**EXERCISE OBJECTIVE**
Repeat the records verbatim and leave the pictures out of your copy.

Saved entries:
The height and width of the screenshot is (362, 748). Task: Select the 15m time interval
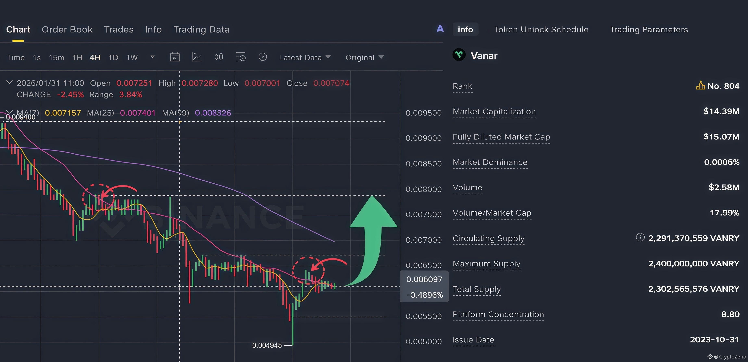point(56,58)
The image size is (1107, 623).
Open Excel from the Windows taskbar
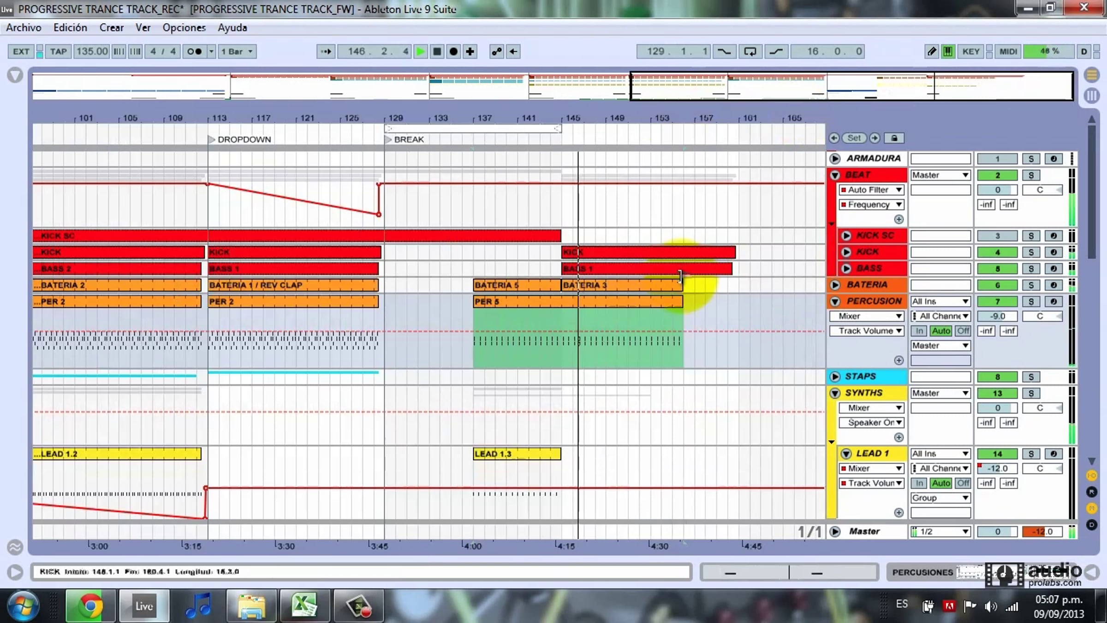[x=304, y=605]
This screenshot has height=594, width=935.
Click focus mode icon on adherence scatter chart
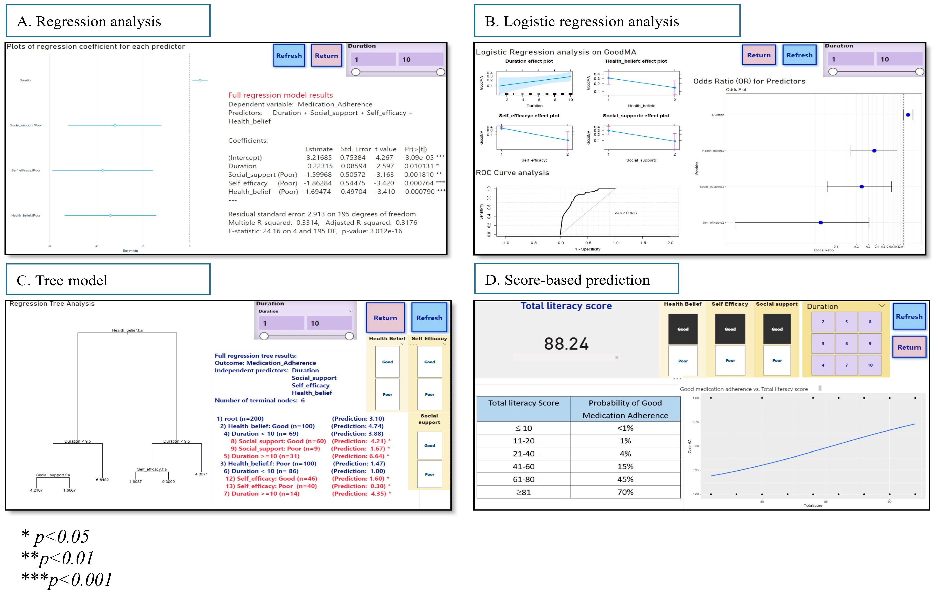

**WRITTEN REPLY**
The height and width of the screenshot is (362, 748). Task: Select the 15m time interval
point(56,58)
The image size is (1107, 623).
Open Excel from the Windows taskbar
[x=304, y=605]
This screenshot has height=594, width=935.
Click focus mode icon on adherence scatter chart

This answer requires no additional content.